* REQUIRED ACTION *
An exact, line-by-line copy is needed, beginning at the line with "The width and height of the screenshot is (796, 384)." and ending at the last line of the listing below.

GIVEN DATA Block Start

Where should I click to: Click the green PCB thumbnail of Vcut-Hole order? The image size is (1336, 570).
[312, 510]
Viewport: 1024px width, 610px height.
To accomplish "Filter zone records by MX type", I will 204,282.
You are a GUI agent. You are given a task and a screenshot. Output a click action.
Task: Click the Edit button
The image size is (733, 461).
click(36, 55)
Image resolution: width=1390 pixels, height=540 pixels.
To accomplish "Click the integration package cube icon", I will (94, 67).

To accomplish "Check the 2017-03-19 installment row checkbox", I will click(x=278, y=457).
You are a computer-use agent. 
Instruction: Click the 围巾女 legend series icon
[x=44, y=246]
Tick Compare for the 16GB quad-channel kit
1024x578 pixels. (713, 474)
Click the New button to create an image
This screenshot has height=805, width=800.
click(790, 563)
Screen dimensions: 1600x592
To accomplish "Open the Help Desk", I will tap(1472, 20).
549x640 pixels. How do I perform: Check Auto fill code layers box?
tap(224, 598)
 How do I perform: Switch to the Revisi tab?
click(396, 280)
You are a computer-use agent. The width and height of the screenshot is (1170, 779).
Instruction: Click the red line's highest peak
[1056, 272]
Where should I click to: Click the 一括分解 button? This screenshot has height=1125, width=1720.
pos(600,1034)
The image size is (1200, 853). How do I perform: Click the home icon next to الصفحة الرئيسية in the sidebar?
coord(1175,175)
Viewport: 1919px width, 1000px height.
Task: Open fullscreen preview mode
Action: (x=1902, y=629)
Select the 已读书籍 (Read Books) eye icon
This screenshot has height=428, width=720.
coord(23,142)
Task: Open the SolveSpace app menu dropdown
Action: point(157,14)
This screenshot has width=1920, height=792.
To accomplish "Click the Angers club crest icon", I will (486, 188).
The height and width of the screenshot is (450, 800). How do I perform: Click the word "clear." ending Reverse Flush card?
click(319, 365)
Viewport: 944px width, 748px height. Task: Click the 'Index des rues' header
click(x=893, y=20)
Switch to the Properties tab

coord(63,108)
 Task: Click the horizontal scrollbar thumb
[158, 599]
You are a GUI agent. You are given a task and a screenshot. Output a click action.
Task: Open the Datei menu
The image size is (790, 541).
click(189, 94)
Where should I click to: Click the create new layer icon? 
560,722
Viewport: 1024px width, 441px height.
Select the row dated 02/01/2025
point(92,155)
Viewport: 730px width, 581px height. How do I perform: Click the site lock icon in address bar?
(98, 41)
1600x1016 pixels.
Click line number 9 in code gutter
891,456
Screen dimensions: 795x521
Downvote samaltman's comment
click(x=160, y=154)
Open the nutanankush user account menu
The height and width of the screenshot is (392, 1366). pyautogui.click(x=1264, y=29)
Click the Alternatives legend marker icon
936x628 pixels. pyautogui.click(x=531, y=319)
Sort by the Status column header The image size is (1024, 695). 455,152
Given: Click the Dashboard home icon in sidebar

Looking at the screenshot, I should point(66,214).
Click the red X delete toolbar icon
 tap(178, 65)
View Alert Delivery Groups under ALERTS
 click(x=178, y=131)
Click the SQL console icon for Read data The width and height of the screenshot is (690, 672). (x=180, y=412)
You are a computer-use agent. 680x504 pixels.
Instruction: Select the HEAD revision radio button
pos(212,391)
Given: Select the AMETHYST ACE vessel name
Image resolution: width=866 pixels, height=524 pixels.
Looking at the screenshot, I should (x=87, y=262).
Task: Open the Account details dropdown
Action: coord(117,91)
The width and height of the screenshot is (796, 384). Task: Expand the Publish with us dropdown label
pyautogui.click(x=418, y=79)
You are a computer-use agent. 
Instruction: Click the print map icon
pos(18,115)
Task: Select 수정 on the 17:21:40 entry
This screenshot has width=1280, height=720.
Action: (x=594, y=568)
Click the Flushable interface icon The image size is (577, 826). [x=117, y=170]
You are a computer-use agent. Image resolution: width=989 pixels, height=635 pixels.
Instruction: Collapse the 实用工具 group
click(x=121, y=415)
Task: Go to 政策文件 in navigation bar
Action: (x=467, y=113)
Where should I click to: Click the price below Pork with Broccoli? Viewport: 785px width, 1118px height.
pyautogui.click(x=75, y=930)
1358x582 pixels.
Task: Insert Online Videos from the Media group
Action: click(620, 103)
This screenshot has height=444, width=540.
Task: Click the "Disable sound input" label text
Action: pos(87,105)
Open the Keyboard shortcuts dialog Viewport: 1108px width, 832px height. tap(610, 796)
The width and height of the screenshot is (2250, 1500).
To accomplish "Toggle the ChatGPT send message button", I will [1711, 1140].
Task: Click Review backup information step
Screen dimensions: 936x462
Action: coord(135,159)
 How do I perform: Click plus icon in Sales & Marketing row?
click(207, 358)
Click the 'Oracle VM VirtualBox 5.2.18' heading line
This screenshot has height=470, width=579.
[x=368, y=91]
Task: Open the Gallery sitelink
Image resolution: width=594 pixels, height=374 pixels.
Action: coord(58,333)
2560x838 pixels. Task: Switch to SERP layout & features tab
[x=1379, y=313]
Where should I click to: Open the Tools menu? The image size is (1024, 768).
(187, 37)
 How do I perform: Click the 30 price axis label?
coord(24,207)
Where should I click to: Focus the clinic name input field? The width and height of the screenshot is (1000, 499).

GIVEN DATA Block End

* TASK SOLUTION *
The width and height of the screenshot is (796, 384). Task: Expand the Publish with us dropdown label
pyautogui.click(x=418, y=79)
You are a computer-use agent. 
Instruction: Click the print map icon
pos(18,115)
Task: Select 수정 on the 17:21:40 entry
This screenshot has width=1280, height=720.
Action: (x=594, y=568)
Click the Flushable interface icon The image size is (577, 826). [x=117, y=170]
You are a computer-use agent. Image resolution: width=989 pixels, height=635 pixels.
Instruction: Collapse the 实用工具 group
click(x=121, y=415)
Task: Go to 政策文件 in navigation bar
Action: (x=467, y=113)
Where should I click to: Click the price below Pork with Broccoli? Viewport: 785px width, 1118px height.
pyautogui.click(x=75, y=930)
1358x582 pixels.
Task: Insert Online Videos from the Media group
Action: click(620, 103)
This screenshot has height=444, width=540.
Task: Click the "Disable sound input" label text
Action: pos(87,105)
Open the Keyboard shortcuts dialog Viewport: 1108px width, 832px height. tap(610, 796)
The width and height of the screenshot is (2250, 1500).
To accomplish "Toggle the ChatGPT send message button", I will [1711, 1140].
Task: Click Review backup information step
Screen dimensions: 936x462
Action: coord(135,159)
 How do I perform: Click plus icon in Sales & Marketing row?
click(207, 358)
Click the 'Oracle VM VirtualBox 5.2.18' heading line
This screenshot has height=470, width=579.
[x=368, y=91]
Task: Open the Gallery sitelink
Image resolution: width=594 pixels, height=374 pixels.
Action: coord(58,333)
2560x838 pixels. Task: Switch to SERP layout & features tab
[x=1379, y=313]
Where should I click to: Open the Tools menu? The image size is (1024, 768).
(187, 37)
 How do I perform: Click the 30 price axis label?
coord(24,207)
Where should I click to: Focus the clinic name input field? The width and height of the screenshot is (1000, 499).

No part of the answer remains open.